Onnimanni-lehden 2/2020 kansi.









In the editorial, Kaisa Laaksonen considers the impact of the corona pandemic on families’ reading habits this spring when libraries have had to close down. Not all families with children were able to read e-books or buy reading matter from online bookstores. In emergencies like these, equally accessible library services are indeed crucial.

Vuokko Hirvonen’s article about the latest Sami books for young people addresses the significance of native peoples’ access to books in their first language. In addition, Sami literature needs to strengthen the linguistic and cultural identity of young people. Contemporary Sami youth literature is not produced in a vacuum, but increasingly influenced by fantasy literature, contemporary Sami every-day life, and matters relevant to young people in general.
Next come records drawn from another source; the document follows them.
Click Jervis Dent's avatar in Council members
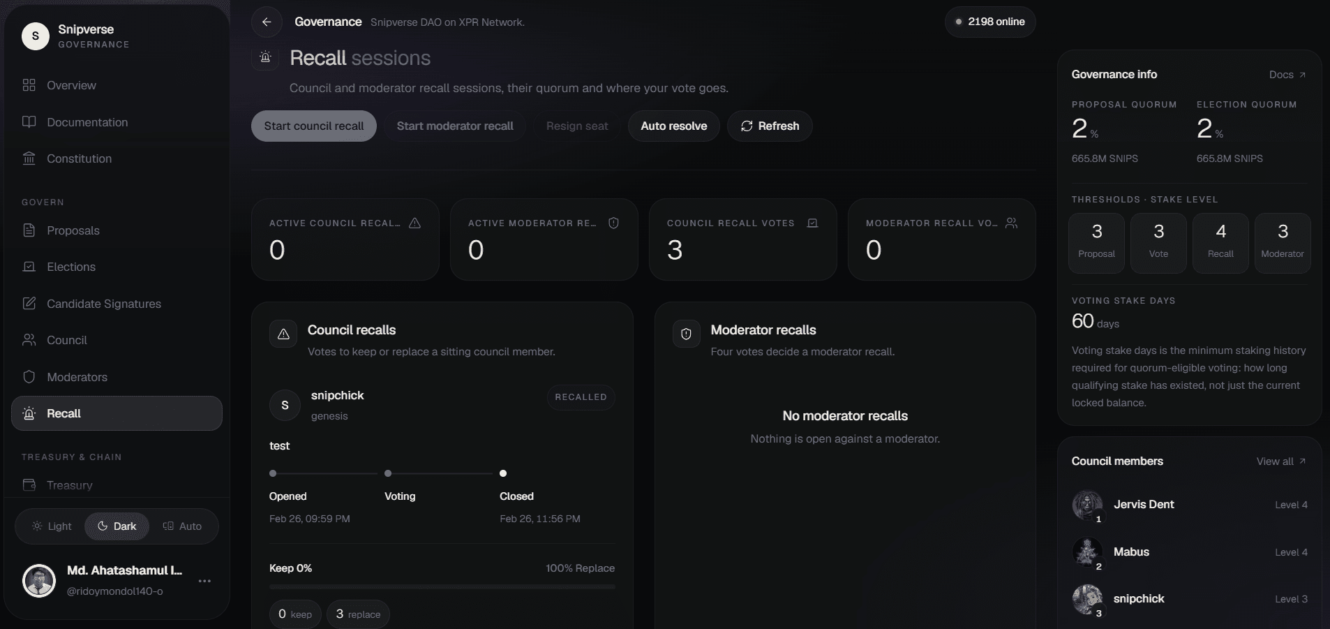 click(1087, 505)
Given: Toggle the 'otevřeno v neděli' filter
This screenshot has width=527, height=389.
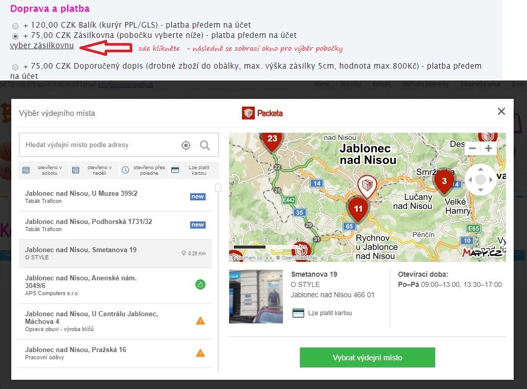Looking at the screenshot, I should (94, 170).
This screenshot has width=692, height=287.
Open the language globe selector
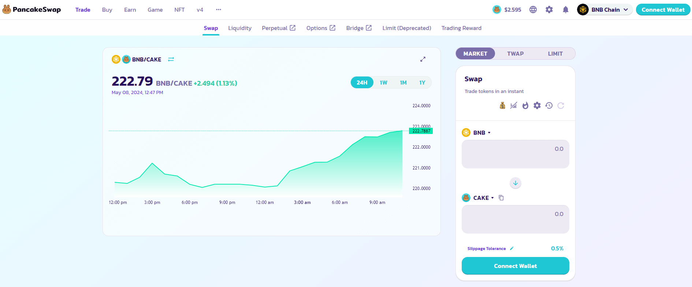pyautogui.click(x=533, y=10)
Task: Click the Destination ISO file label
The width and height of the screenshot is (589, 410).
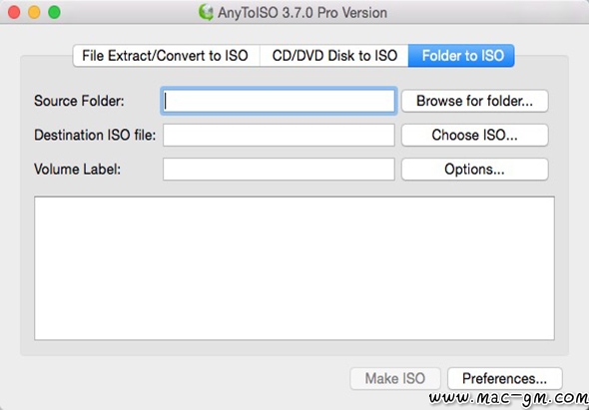Action: coord(95,135)
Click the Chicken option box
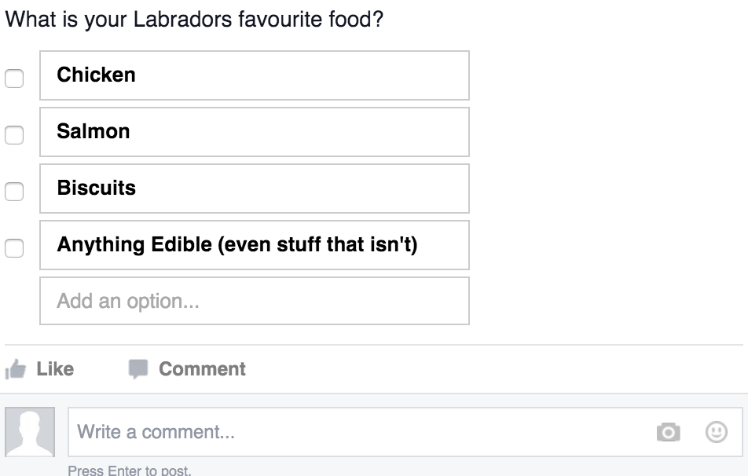The height and width of the screenshot is (476, 748). [255, 75]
The average age of Sami writers has gradually decreased. Most books written in Sami come from Norwegian publishers. Today, ca 10 000 Sami live in Finland.

Kaisa Laaksonen adds up the diverse range of books for children and young adults published in Finland in 2019. The Institute’s Kirjakori-exhibition comprises all in all 1255 books, including both originals in a native language and translations. During 2019, themes of societal interest and individual growth were still topical. More non-fiction books were published than ever before.

Mia Lempinen has interviewed journalist and writer Marika Riikonen, who has published two horse-themed books simultaneously: the YA novel Ravilikat (Karisto 2020) and the non-fiction book Hevostytöt (Art House 2020). The second book is based on Riikonen’s own experiences, as well as the results of a survey answered by more than 200 horse enthusiasts. Being a “horse-girl” is, foremost, not simply a matter of gender, but of experiencing a deep emotional connection with a horse. For many enthusiasts, the time spent in the stable together with a horse is an important counterweight to hectic everyday life.

Leena Laakso’s article explores the phases of an originally Estonian picturebook-series called Kultainen koti, which was published in Finland from 1938 to 1952. Since picturebooks in four colours were quite rare at the time, this series made a lasting impression on wartime child readers.

Kaisa Lange has read Timo Parvela, Bjørn Sortland and Pasi Pitkänen’s Kepler62-series (WSOY) together with her 15-year-old grandchild. This space adventure has been unusually widely read in Finland. Lange highlights the most interesting societal themes concerning the individual, friendship and power. Pasi Pitkänen has created the series’ powerful visual world.

In the Lukutikku column targeted at teachers, Lotta Luukila presents the LANU! Festival in April when books and their readers – due to the extraordinary circumstances – met online.